There are many pieces to the market researcher’s career puzzle. Here are the six trends we have seen candidates focusing on during their job search over the past year.
When asked if they would be interested in working in a new industry the majority of candidates say yes. There are many commonalities across industries in primary and secondary market research, and potential employers should keep an open mind when it comes to hiring someone with a transferable skill set.
Leading a team has become less of a priority as companies establish slimmer, flatter research teams. Leadership through impact and visibility as an individual contributor is critical.
Work/Life balance is more widely recognized and planned for in hiring. Glassdoor.com reports that “nearly 3 in 5 (57%) people are reporting benefits and perks being among their top considerations before accepting a job.” If candidates feel appreciated and are allowed to have a flexible schedule, they are happier and more fulfilled at work. Happy employees do exceptional work.
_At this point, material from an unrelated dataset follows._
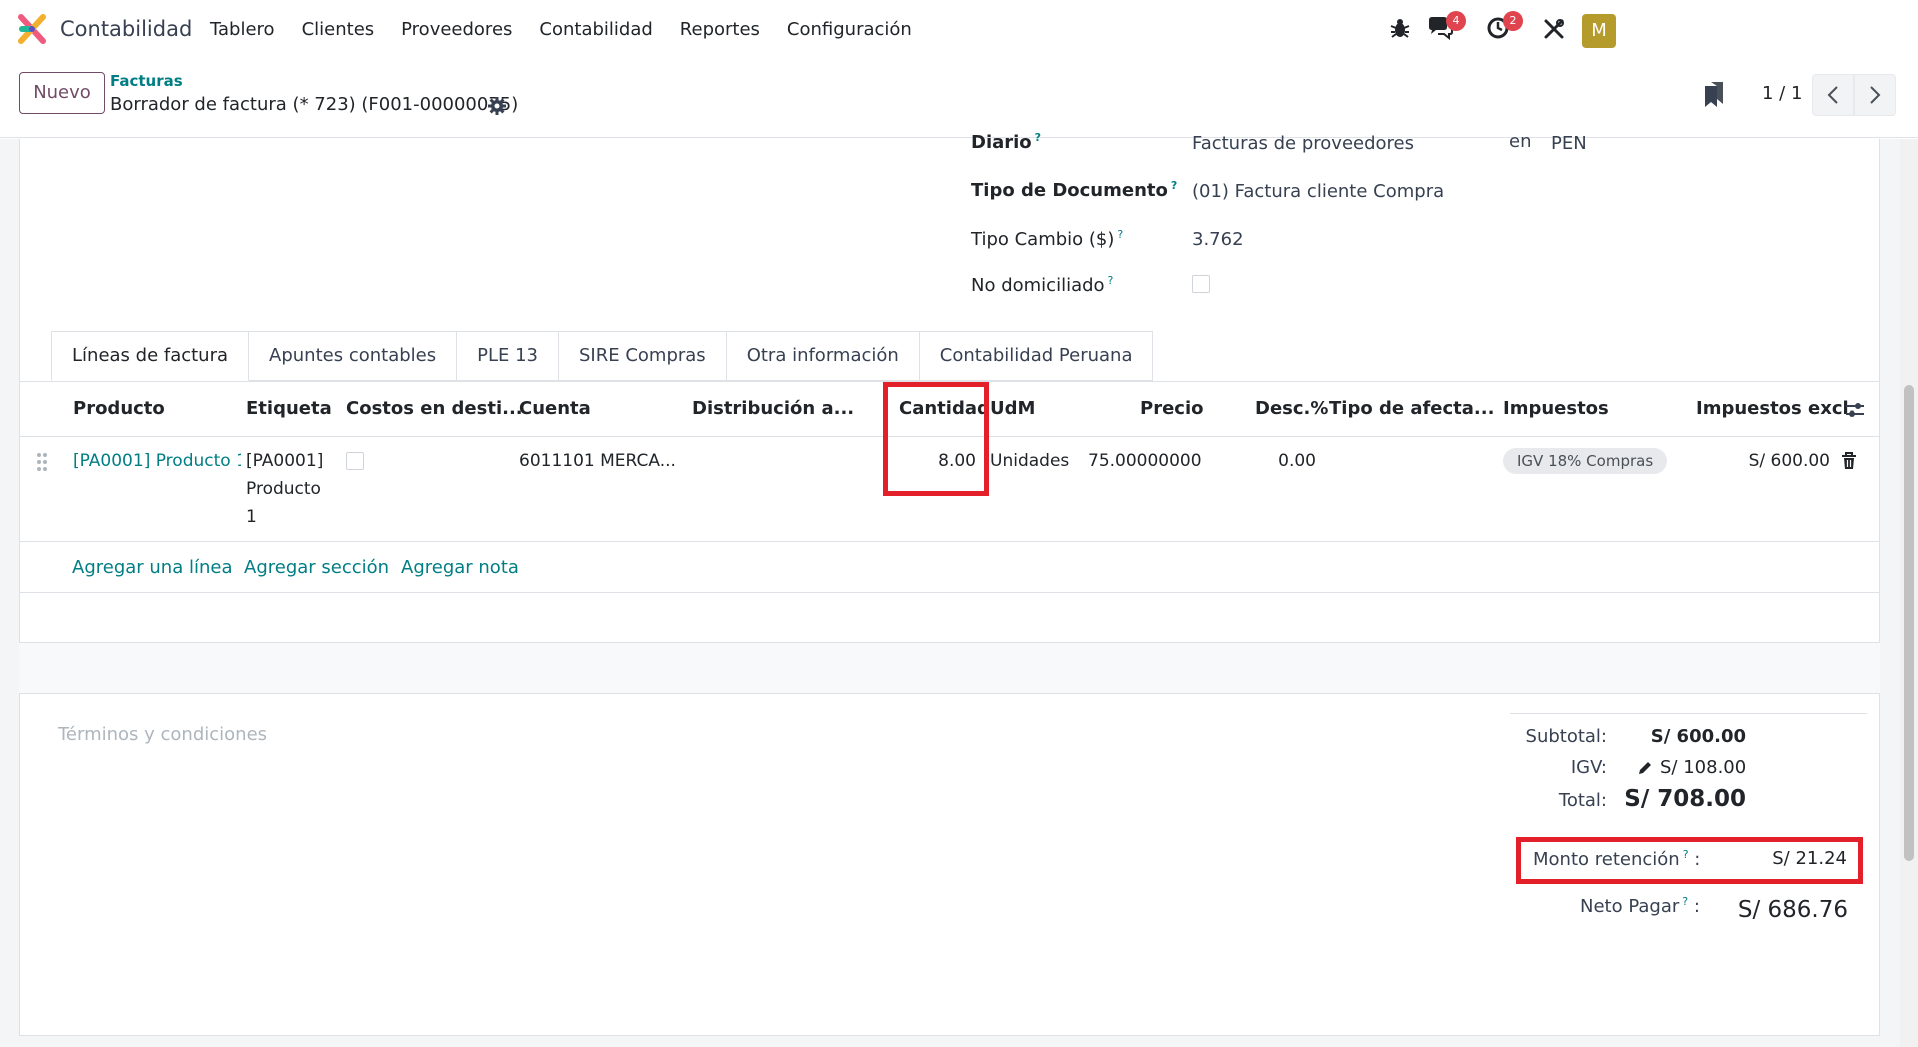  Describe the element at coordinates (162, 734) in the screenshot. I see `terms-conditions-field: Términos y condiciones` at that location.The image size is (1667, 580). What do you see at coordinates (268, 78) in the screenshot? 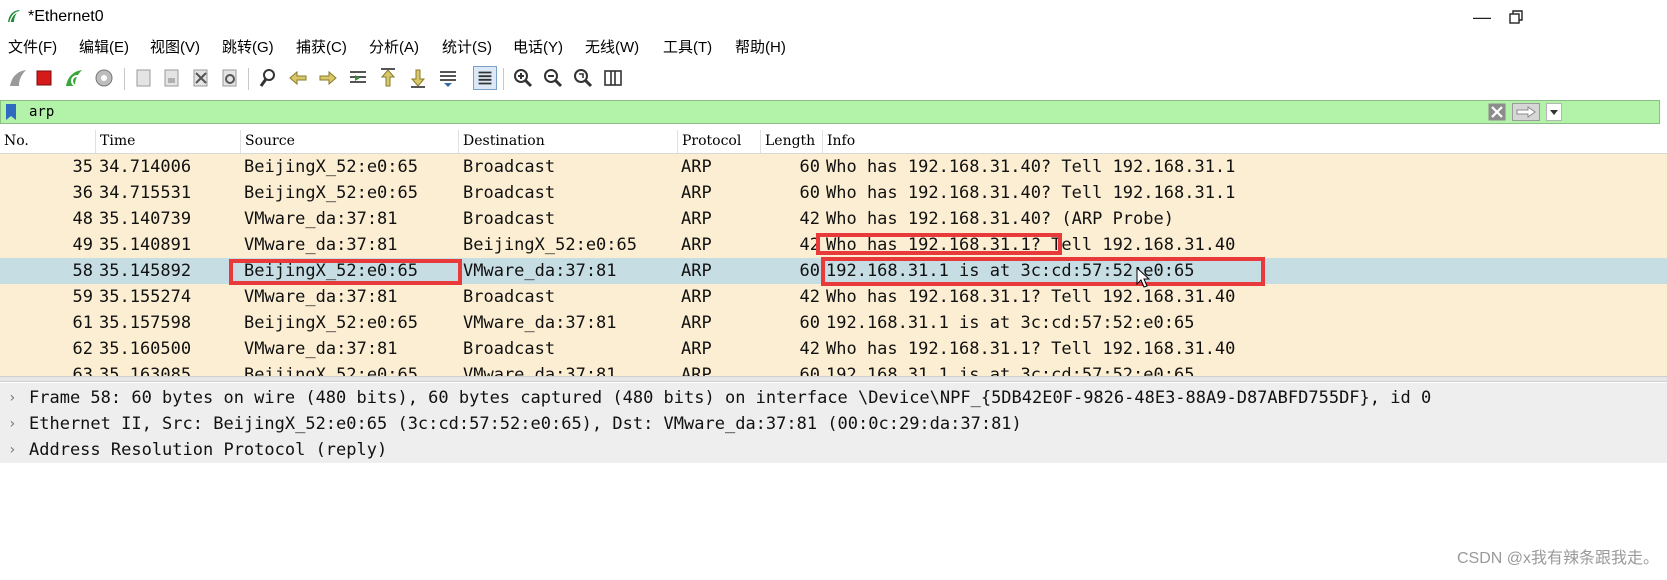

Surprised this isn’t number one? We are, too! We are NOT seeing candidates accepting a lower salary but candidates are more willing to accept small salary bumps or even lateral moves, if the company offers long term growth and stability. Glassdoor.com conducted a study examining salary vs. employee satisfaction and found that “although salary matters for employee satisfaction, there are a variety of other factors that employers should also be paying attention to. Employees tell us that articulating a prosperous career path for employees, hiring a competent executive team, and maintaining a positive culture appear to be far more important ways to ensure satisfied employees.”
Growth, growth, growth. Candidates want to know the long term trajectory of the company and of their role before they even interview. They want to know the size of the team and what the goals are for the position. Is the company title driven or is there an increased responsibility in the new position? Companies should be transparent in their conversations about growth at the firm and in the position to ensure that their candidates stay interested and engaged for the long haul.
Mergers, acquisitions, restructurings, lay offs. In the market research industry these events have been all too common over the past few years. Candidates are prioritizing company health in their job search. They want to know why the company is looking to fill the role. Is it because someone left or because of an internal move or promotion? According to the life sciences news site BioSpace.com, “Information about company values was ranked as highly valuable by 42 percent of survey respondents. Employee testimonials are also essential and should be included with your job postings on job boards or your company career site.” Some things that put candidates at ease are pre-emptive severance clauses in their offer letters and honest conversations about how well the company is doing.